▸ Material provided
>>>>

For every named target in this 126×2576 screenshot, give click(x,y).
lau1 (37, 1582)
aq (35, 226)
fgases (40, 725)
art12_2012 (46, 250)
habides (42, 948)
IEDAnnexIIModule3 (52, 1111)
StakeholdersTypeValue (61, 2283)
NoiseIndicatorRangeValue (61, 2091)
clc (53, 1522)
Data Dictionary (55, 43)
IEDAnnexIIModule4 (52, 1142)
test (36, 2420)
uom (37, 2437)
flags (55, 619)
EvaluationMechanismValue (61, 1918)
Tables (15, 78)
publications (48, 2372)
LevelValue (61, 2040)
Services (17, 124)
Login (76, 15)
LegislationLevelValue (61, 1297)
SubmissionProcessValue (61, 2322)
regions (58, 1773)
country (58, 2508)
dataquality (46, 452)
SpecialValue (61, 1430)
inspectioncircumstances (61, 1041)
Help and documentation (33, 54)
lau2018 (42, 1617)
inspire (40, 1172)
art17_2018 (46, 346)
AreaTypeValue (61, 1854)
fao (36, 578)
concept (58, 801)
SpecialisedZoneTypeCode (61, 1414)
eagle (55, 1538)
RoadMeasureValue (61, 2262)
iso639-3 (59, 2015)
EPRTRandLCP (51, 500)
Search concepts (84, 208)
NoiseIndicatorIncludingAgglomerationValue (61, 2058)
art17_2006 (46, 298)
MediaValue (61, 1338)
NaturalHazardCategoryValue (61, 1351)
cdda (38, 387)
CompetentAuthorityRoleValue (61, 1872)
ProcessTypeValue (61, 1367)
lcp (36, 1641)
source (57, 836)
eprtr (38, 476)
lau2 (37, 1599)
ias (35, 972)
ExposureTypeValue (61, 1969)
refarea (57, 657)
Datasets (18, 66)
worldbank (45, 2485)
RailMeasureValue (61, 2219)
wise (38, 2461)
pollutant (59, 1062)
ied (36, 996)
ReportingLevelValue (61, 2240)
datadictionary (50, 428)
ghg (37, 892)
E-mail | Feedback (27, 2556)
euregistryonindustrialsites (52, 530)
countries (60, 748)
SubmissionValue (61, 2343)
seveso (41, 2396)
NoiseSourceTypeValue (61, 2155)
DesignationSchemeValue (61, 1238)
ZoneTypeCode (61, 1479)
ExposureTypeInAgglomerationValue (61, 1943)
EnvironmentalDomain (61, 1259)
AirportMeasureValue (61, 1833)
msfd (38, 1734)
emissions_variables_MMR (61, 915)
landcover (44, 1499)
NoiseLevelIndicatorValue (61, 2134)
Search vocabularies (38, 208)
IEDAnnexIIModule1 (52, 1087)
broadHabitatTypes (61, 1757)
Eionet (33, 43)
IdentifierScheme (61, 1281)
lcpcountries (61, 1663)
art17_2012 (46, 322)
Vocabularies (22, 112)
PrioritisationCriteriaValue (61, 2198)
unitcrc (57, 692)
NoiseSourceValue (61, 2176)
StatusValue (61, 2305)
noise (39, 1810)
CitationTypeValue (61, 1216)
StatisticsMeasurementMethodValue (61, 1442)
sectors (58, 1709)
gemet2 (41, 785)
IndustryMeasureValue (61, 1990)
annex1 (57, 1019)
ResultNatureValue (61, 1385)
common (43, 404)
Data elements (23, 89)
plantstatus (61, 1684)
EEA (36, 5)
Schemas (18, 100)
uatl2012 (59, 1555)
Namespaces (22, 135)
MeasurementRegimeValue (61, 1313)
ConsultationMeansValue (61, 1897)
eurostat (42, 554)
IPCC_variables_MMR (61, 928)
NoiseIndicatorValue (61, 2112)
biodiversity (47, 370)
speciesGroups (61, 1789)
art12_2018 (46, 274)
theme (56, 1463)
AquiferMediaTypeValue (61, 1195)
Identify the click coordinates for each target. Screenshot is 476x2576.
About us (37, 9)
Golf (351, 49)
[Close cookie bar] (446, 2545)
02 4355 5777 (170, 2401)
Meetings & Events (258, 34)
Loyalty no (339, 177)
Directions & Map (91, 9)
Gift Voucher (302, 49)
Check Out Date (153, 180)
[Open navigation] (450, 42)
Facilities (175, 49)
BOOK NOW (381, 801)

<<<<

▸ Exercise prompt
Can you transcribe the whole listing above line for line, keeping every character unchanged?

▸ Response to this task
For every named target in this 126×2576 screenshot, give click(x,y).
lau1 (37, 1582)
aq (35, 226)
fgases (40, 725)
art12_2012 (46, 250)
habides (42, 948)
IEDAnnexIIModule3 (52, 1111)
StakeholdersTypeValue (61, 2283)
NoiseIndicatorRangeValue (61, 2091)
clc (53, 1522)
Data Dictionary (55, 43)
IEDAnnexIIModule4 (52, 1142)
test (36, 2420)
uom (37, 2437)
flags (55, 619)
EvaluationMechanismValue (61, 1918)
Tables (15, 78)
publications (48, 2372)
LevelValue (61, 2040)
Services (17, 124)
Login (76, 15)
LegislationLevelValue (61, 1297)
SubmissionProcessValue (61, 2322)
regions (58, 1773)
country (58, 2508)
dataquality (46, 452)
SpecialValue (61, 1430)
inspectioncircumstances (61, 1041)
Help and documentation (33, 54)
lau2018 (42, 1617)
inspire (40, 1172)
art17_2018 (46, 346)
AreaTypeValue (61, 1854)
fao (36, 578)
concept (58, 801)
SpecialisedZoneTypeCode (61, 1414)
eagle (55, 1538)
RoadMeasureValue (61, 2262)
iso639-3 (59, 2015)
EPRTRandLCP (51, 500)
Search concepts (84, 208)
NoiseIndicatorIncludingAgglomerationValue (61, 2058)
art17_2006 (46, 298)
MediaValue (61, 1338)
NaturalHazardCategoryValue (61, 1351)
cdda (38, 387)
CompetentAuthorityRoleValue (61, 1872)
ProcessTypeValue (61, 1367)
lcp (36, 1641)
source (57, 836)
eprtr (38, 476)
lau2 (37, 1599)
ias (35, 972)
ExposureTypeValue (61, 1969)
refarea (57, 657)
Datasets (18, 66)
worldbank (45, 2485)
RailMeasureValue (61, 2219)
wise (38, 2461)
pollutant (59, 1062)
ied (36, 996)
ReportingLevelValue (61, 2240)
datadictionary (50, 428)
ghg (37, 892)
E-mail | Feedback (27, 2556)
euregistryonindustrialsites (52, 530)
countries (60, 748)
SubmissionValue (61, 2343)
seveso (41, 2396)
NoiseSourceTypeValue (61, 2155)
DesignationSchemeValue (61, 1238)
ZoneTypeCode (61, 1479)
ExposureTypeInAgglomerationValue (61, 1943)
EnvironmentalDomain (61, 1259)
AirportMeasureValue (61, 1833)
msfd (38, 1734)
emissions_variables_MMR (61, 915)
landcover (44, 1499)
NoiseLevelIndicatorValue (61, 2134)
Search vocabularies (38, 208)
IEDAnnexIIModule1 (52, 1087)
broadHabitatTypes (61, 1757)
Eionet (33, 43)
IdentifierScheme (61, 1281)
lcpcountries (61, 1663)
art17_2012 (46, 322)
Vocabularies (22, 112)
PrioritisationCriteriaValue (61, 2198)
unitcrc (57, 692)
NoiseSourceValue (61, 2176)
StatusValue (61, 2305)
noise (39, 1810)
CitationTypeValue (61, 1216)
StatisticsMeasurementMethodValue (61, 1442)
sectors (58, 1709)
gemet2 (41, 785)
IndustryMeasureValue (61, 1990)
annex1 (57, 1019)
ResultNatureValue (61, 1385)
common (43, 404)
Data elements (23, 89)
plantstatus (61, 1684)
EEA (36, 5)
Schemas (18, 100)
uatl2012 (59, 1555)
Namespaces (22, 135)
MeasurementRegimeValue (61, 1313)
ConsultationMeansValue (61, 1897)
eurostat (42, 554)
IPCC_variables_MMR (61, 928)
NoiseIndicatorValue (61, 2112)
biodiversity (47, 370)
speciesGroups (61, 1789)
art12_2018 (46, 274)
theme (56, 1463)
AquiferMediaTypeValue (61, 1195)
Identify the click coordinates for each target. Screenshot is 476x2576.
About us (37, 9)
Golf (351, 49)
[Close cookie bar] (446, 2545)
02 4355 5777 (170, 2401)
Meetings & Events (258, 34)
Loyalty no (339, 177)
Directions & Map (91, 9)
Gift Voucher (302, 49)
Check Out Date (153, 180)
[Open navigation] (450, 42)
Facilities (175, 49)
BOOK NOW (381, 801)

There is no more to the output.